I am prompted into action by words of the former professorial director of the London Institute of Education, Peter Mortimore, in the Education Guardian (3.11.09) on the Cambridge Primary Review, the most important undertaking in this area since the report of the Plowden Committee of forty years ago. Yet it was brusquely rejected by the Schools Minister, Mr Coaker (of Coketown surely). Peter Mortimer’s final words (and figures) can scarcely be bettered:
“ . .. The pity is that politicians, who pollsters tell us are trusted only by 13% of the population, can so easily make fools of themselves by endeavouring to close down all thinking outside their own. How much wiser to welcome new ideas and give civil society, including teachers – who are trusted by 82% of the population – the chance to debate how best to improve the education of our young learners.”
Fortunately the modern hero Alexander does not call for any old British Grenadier to come to the rescue. In standing up stoutly in public in defence of his team’s years of extensive research in great depth he has given a shining example to us all. Moreover, the strength of his Review is reinforced by its independence of government funding and so of any taint of government mindset and ideology. There is resonance here with the situation of Professor Nutt, the eminent pharmacologist, who (the Home Secretary believes) should not give vent to thoughts divergent from government ‘policy’ outside his Advisory Council in a lecture or anywhere else (perhaps even in his sleep?).
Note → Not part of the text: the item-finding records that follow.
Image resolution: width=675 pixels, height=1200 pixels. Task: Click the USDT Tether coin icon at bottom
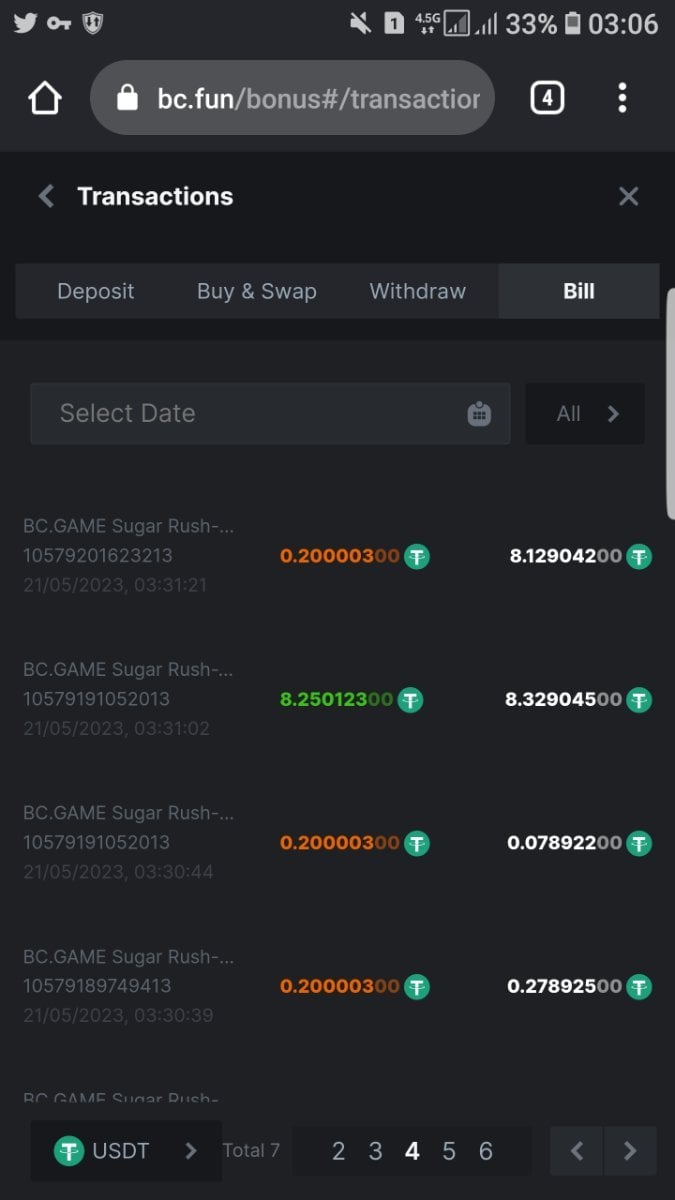69,1151
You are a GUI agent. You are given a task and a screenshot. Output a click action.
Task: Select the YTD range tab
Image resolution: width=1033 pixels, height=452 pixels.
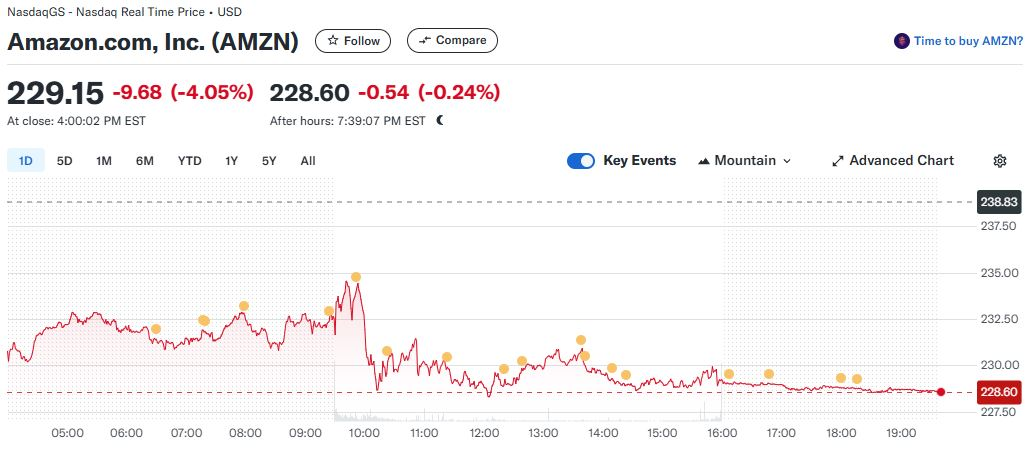pos(190,161)
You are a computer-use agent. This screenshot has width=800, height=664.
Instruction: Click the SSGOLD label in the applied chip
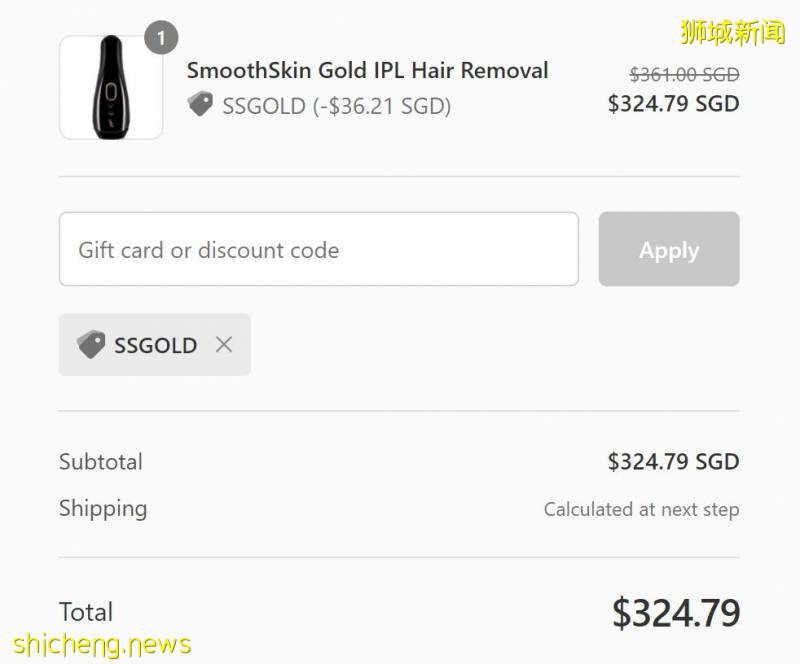(x=155, y=345)
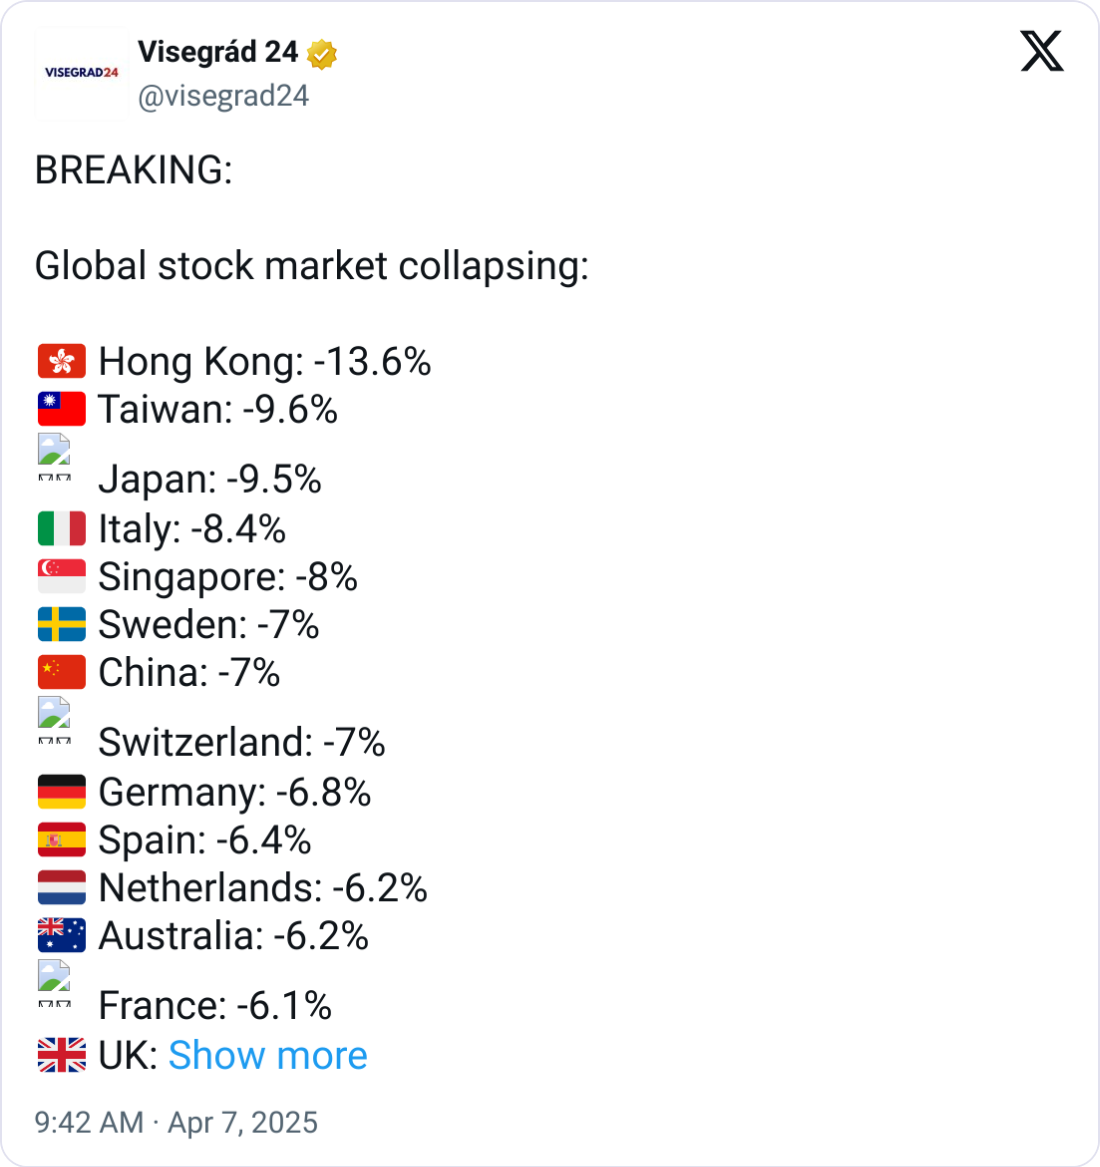Screen dimensions: 1100x1167
Task: Click the Visegrád 24 profile avatar
Action: [81, 73]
Scientists are consequently up in arms about their intellectual integrity. Other undisputed experts, like Alexander, have an equal right to be angry in parallel circumstances. I’d go further and say that the whole of the professional corps of this country had better watch out for attacks from an executive dictatorship that will insist on having its petulant way and that, as we have seen throughout the scandals of the last summer affecting the whole of the political class, is seriously out of touch with the minds and the tried experience of real people. Let that corps take warning from the battering suffered by the teaching profession in the public education service, their understanding of children’s needs subjected to the diktat of mechanically minded central government for the last twenty years – their capacity to rebel weakened by government’s grip on them as assumed servants of the state, an assumption that immediately tells that it does not begin to understand the core values of the education it presumes to command.
So, aux armes, citoyens professionaux! And for a start let all educators rally to the barricades behind Alexander! It is more than high time to face down the die-hards and dead-heads and show them the true spirit and strength of the so long derided “education establishment”.